# When will we see 430/440 RT flash?



## ScottyP (Sep 19, 2013)

The big 600 has been out a while now as an update to the 580. When will the smaller flashes with wireless come out to update the 430?


----------



## neuroanatomist (Sep 19, 2013)

My guess is pretty soon, perhaps even before the end of the year. It'll be slave-only, like the 430.


----------



## cayenne (Sep 19, 2013)

neuroanatomist said:


> My guess is pretty soon, perhaps even before the end of the year. It'll be slave-only, like the 430.



I hope so...I'll definitely take a couple of those when they get out!!!

C


----------



## Marsu42 (Sep 19, 2013)

ScottyP said:


> When will the smaller flashes with wireless come out to update the 430?



There recently was a rumor about a new flash at the end of 2013 ... 

... but to be honest, this might be the next 50/1.4 update: Canon has missed the chance to introduce a coherent rt flash system with master, slaves and triggers - obviously they want to sell as many 600rt models as they can. Now that they've taken this route, some month or maybe a year wouldn't matter much for the 430ex2 update.


----------



## s2kdriver80 (Sep 22, 2013)

Man, they should just throw in the master capability into these flashes. Make the price close to the 600EX, I would still buy the 450EX, just for the portability. If no master functionality, I'll probably end up getting a couple to replace each of my old 430s + the ST-E3 instead.


----------



## Jim Saunders (Sep 22, 2013)

Given three lights now, one of these new flashes makes more sense than the ST-E3-RT for the sake of having three lights off-camera. That goes double if the new flash can act as a remote release like the 600 can.

Jim


----------



## Marsu42 (Sep 23, 2013)

s2kdriver80 said:


> Man, they should just throw in the master capability into these flashes. Make the price close to the 600EX, I would still buy the 450EX, just for the portability.

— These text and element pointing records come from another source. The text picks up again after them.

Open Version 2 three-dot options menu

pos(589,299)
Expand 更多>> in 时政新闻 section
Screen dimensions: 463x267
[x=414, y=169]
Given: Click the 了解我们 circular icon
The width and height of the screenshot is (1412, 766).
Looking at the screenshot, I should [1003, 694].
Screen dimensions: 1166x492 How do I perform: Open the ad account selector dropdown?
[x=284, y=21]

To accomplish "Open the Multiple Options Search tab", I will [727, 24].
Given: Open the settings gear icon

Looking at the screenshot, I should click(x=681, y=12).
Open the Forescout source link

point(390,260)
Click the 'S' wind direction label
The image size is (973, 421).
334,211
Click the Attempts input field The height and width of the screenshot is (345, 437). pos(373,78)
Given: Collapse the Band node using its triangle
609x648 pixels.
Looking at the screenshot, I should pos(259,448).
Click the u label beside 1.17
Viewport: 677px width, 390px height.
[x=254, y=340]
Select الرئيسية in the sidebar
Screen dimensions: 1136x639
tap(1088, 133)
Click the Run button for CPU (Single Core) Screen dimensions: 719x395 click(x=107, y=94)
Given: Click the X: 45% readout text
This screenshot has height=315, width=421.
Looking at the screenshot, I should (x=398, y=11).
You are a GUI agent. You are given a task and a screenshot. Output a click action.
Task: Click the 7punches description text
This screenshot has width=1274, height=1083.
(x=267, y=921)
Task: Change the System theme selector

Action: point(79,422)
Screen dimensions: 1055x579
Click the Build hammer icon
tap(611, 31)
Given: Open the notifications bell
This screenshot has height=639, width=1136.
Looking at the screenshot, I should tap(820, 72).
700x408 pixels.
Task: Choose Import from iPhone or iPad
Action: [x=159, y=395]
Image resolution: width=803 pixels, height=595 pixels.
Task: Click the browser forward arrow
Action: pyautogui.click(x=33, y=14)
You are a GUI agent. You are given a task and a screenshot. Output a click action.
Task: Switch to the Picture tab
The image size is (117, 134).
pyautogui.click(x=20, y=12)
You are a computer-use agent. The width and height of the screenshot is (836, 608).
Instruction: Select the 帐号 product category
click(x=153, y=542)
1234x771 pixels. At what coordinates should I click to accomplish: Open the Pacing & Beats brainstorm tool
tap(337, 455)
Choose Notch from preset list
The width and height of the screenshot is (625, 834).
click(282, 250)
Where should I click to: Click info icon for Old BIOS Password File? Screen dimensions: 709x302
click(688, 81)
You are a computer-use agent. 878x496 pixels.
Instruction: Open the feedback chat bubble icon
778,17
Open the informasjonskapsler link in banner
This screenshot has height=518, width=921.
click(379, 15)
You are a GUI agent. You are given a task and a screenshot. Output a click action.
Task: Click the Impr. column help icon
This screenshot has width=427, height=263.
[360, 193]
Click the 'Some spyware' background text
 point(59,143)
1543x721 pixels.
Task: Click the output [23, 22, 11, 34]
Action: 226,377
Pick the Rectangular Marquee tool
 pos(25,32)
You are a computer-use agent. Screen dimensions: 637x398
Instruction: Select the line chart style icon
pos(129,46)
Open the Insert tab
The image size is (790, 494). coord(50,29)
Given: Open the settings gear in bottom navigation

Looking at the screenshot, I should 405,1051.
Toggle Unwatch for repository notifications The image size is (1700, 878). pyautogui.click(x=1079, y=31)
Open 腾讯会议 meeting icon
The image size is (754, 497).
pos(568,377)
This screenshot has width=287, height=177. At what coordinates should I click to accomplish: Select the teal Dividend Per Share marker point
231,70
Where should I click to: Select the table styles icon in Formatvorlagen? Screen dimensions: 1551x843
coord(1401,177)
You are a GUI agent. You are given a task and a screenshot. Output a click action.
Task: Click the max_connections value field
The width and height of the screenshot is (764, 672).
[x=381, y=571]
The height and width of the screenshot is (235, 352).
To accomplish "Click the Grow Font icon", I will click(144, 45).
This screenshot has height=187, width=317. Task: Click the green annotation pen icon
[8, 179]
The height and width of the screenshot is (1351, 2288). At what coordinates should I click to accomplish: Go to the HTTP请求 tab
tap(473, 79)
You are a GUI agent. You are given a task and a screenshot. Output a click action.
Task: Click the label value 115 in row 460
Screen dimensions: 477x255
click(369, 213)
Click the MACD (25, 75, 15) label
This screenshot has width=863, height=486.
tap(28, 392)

I'd guess most people, including me, would still go for the 600rt if prices would be similar and the small flash would have master capability (which won't happen with Canon). I now seldom use my 430ex2 because I realized more power actually is very useful:

* hss power
* same m power when all flashes are the same
* 200mm reflector
* bounce
* diffusers
* recycling time
* ext. power port
* pc sync port


----------



## brad-man (Sep 26, 2013)

I'd be interested in a 430 RT _if_ the flash doesn't grow any in size (unlikely) and _if_ it stays under $300 (even less likely). I guess I'll be saddled to my 622s for a while longer.

@ Marsu42: I was wondering where you picked up your 66D. It's not yet available in the states


----------



## Marsu42 (Sep 27, 2013)

brad-man said:


> @ Marsu42: I was wondering where you picked up your 66D. It's not yet available in the states



60D and 6D are just about the same camera, that's why I came up with the combined model


----------